SELECTED TEXT below:

Inspiration

Interview prep can feel overwhelming and isolating. You jump between practice questions, mock interviews, and advice online, but it’s hard to know what you’re actually good at or what to focus on. We wanted to make interview prep feel more engaging, less intimidating, and easier to reflect on, especially for students preparing together.

What it does

InterHunt is a pixel-art, time-based game where you play as a student navigating a map before an interview. Each location is an information node that challenges you with mock interview questions or interview-process trivia. Your answers are scored and you receive feedback, and if you struggle, the game recommends courses or topics to help you improve. The goal is to simulate interview pressure while turning mistakes into clear next steps.

How we built it

We built InterHunt as a lightweight, logic-driven game focused on gameplay flow and feedback. The core includes player movement, timed exploration, interactive challenge nodes, scoring, and response evaluation. We used pixel art to keep the experience approachable while prioritizing mechanics and learning over visuals.

To support meaningful feedback, we integrated the Gemini API to assess mock interview responses in different ways, such as clarity, relevance, and structure. When a player struggles with a challenge, we use the SFUCourses API to recommend relevant courses that could help strengthen those skills. We also integrated InternDB to provide insights about different companies, helping tie challenges back to real internship expectations.

We designed the system to be modular, so new challenge types and competitive features like multiplayer and leaderboards can be added without reworking the core game.

Challenges we ran into

One of our biggest challenges was balancing scope. We originally planned features like LeetCode-style problems, debugging challenges, multiplayer, and leaderboards, but had to prioritize a smaller, polished core experience. Designing meaningful feedback for open-ended mock interview responses was also tricky, especially under hackathon time constraints. Dealing with the rate limtis of Gemini's APIs was also a pain.

End of SELECTED TEXT.

#### [WORK INSTRUCTION 1]
Answer these questions about the InterHunt project description above:
(a) What art style does InterHunt use?
(b) Which API recommends courses when a player struggles with a challenge?
(c) Which features did the team originally plan but set aside to focus on a smaller core experience?
#### [WORK INSTRUCTION 2]
Extend the InterHunt project description above, picking up after its final sentence.

THE DATA below:

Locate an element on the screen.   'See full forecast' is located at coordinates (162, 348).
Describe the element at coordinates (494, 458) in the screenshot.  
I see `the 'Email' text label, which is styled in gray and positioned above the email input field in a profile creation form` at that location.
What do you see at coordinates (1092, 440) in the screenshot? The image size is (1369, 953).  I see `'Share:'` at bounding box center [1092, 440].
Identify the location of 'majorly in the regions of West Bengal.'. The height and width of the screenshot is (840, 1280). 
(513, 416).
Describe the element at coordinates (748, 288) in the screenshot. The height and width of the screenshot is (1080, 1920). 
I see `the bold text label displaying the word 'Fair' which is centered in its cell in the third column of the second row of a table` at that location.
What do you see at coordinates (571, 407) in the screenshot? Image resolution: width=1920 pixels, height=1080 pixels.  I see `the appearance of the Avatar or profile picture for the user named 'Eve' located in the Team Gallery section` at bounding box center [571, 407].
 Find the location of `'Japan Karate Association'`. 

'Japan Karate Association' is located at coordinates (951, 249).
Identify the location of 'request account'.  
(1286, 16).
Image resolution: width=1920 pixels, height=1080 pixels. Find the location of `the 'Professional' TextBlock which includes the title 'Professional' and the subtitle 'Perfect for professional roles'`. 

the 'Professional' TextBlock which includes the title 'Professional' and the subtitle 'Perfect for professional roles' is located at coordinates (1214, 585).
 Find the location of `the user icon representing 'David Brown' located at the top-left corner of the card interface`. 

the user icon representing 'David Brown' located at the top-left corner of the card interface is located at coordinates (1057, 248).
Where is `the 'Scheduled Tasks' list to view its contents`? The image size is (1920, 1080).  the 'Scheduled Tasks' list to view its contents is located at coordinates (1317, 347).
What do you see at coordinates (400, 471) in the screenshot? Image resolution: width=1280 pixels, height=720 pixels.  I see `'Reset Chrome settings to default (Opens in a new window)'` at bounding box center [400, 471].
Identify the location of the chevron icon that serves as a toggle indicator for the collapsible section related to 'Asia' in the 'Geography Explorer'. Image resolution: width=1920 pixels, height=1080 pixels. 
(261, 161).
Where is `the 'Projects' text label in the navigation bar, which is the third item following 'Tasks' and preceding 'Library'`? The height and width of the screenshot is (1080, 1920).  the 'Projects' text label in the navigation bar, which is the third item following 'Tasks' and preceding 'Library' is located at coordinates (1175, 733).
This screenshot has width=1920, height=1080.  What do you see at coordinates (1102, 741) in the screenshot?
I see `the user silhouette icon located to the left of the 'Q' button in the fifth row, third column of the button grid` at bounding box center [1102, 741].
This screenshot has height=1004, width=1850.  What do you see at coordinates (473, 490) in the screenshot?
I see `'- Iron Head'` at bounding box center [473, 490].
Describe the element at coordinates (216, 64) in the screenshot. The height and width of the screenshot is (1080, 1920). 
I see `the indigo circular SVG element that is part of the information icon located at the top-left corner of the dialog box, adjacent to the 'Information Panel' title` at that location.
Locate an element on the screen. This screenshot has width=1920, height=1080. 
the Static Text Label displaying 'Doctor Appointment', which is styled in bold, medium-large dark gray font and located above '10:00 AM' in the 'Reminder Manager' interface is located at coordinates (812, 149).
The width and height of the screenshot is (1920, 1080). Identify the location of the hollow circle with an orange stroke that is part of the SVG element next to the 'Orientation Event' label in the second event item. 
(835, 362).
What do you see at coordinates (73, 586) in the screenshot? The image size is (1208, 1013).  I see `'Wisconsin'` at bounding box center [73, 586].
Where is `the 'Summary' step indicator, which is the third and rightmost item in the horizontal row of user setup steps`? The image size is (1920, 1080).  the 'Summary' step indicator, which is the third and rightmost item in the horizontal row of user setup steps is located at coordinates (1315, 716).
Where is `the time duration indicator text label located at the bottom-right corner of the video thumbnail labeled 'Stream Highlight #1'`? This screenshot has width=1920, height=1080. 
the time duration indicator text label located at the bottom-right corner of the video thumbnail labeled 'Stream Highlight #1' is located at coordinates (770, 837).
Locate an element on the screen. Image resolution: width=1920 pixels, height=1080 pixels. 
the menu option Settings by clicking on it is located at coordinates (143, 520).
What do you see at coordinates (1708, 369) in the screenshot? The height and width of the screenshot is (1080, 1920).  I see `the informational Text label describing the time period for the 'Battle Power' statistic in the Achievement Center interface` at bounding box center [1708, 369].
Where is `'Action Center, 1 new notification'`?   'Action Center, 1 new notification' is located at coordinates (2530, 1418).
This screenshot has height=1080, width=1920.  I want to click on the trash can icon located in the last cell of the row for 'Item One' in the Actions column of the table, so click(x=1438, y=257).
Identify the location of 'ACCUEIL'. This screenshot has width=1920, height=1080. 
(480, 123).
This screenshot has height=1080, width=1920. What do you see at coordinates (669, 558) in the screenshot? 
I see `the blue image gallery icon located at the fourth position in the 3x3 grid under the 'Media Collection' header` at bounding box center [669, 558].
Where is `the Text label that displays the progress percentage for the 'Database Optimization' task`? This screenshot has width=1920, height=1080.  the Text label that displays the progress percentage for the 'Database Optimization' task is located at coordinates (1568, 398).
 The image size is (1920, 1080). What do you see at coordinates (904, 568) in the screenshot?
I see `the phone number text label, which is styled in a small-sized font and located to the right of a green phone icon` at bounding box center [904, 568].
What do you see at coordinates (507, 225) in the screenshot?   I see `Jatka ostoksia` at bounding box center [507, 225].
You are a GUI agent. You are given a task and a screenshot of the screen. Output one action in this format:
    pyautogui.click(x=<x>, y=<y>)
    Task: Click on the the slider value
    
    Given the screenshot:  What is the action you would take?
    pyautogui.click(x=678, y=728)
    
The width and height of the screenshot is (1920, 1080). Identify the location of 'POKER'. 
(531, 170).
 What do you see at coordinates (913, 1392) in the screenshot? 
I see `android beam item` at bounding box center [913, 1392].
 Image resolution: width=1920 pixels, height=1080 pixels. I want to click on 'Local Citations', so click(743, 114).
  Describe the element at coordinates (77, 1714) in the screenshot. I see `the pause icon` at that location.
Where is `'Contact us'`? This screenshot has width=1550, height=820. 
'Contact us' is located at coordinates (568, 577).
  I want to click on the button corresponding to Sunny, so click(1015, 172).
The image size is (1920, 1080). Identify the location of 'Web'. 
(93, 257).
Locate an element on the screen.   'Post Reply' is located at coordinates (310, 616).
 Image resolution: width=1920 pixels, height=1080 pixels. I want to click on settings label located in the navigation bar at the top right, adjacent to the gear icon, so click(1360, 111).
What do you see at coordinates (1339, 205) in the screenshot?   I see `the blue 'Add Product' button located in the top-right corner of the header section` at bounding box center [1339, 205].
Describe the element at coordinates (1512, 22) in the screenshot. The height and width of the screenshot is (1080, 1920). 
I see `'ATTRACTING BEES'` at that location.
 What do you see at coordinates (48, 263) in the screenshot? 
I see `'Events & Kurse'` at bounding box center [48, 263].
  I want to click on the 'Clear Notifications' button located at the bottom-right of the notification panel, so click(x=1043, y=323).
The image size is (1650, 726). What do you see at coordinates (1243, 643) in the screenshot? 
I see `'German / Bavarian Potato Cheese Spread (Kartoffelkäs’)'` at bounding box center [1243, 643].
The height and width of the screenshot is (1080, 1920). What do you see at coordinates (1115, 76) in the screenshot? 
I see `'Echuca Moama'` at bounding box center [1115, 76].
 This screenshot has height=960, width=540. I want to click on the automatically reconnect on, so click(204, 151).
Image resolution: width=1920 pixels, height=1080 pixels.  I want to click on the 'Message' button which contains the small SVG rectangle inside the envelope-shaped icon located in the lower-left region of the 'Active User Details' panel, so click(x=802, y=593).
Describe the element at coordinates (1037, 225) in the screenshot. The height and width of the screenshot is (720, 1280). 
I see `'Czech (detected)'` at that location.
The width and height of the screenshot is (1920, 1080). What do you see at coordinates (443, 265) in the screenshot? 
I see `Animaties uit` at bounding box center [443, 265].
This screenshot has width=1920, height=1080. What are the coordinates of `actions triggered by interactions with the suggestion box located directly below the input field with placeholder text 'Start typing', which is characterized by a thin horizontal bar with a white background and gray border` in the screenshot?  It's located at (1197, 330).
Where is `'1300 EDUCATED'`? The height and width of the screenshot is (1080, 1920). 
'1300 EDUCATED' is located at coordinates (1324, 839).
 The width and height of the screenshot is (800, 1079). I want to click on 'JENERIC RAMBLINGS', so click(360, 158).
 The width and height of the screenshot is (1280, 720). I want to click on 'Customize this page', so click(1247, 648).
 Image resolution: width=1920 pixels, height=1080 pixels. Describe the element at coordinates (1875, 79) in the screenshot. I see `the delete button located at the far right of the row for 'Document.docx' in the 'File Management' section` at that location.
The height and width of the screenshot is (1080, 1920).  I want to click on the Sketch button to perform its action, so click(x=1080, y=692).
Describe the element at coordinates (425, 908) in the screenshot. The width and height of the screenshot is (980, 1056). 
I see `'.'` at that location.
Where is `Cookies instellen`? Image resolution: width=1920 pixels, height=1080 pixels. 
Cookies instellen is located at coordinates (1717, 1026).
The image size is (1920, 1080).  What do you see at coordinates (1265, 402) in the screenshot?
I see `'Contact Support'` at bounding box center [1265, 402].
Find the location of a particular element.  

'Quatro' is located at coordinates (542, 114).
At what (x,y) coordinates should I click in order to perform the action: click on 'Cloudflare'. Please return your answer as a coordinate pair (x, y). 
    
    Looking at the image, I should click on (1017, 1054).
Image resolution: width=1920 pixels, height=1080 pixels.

End of THE DATA.

#### [OUTPUT 1]
(a) Pixel art.
(b) The SFUCourses API.
(c) LeetCode-style problems, debugging challenges, multiplayer, and leaderboards.

#### [OUTPUT 2]
Accomplishments that we're proud of

We’re proud that we built a complete, playable experience with a clear learning loop. Players can move through the map, face real interview-style challenges, get scored, and leave with actionable feedback. We also designed the system to be easily extendable, so new challenge types and competitive features can be added later.

What we learned

We learned how important it is to scope realistically and focus on what delivers the most value to users. We also gained experience designing systems that blend learning with gameplay, and thinking about feedback not just as a score, but as guidance for improvement.

What's next for InterHunt

Next, we want to add multiplayer support so students can compete or collaborate with friends in real time, making the experience more social and engaging. We also plan to implement real coding challenges, like actual LeetCode-style submissions, so players can practice coding in a realistic way and get automated feedback. These additions will make InterHunt a more complete, interactive, and practical tool for interview preparation, while keeping the feedback and course recommendations that help students improve where they need it most.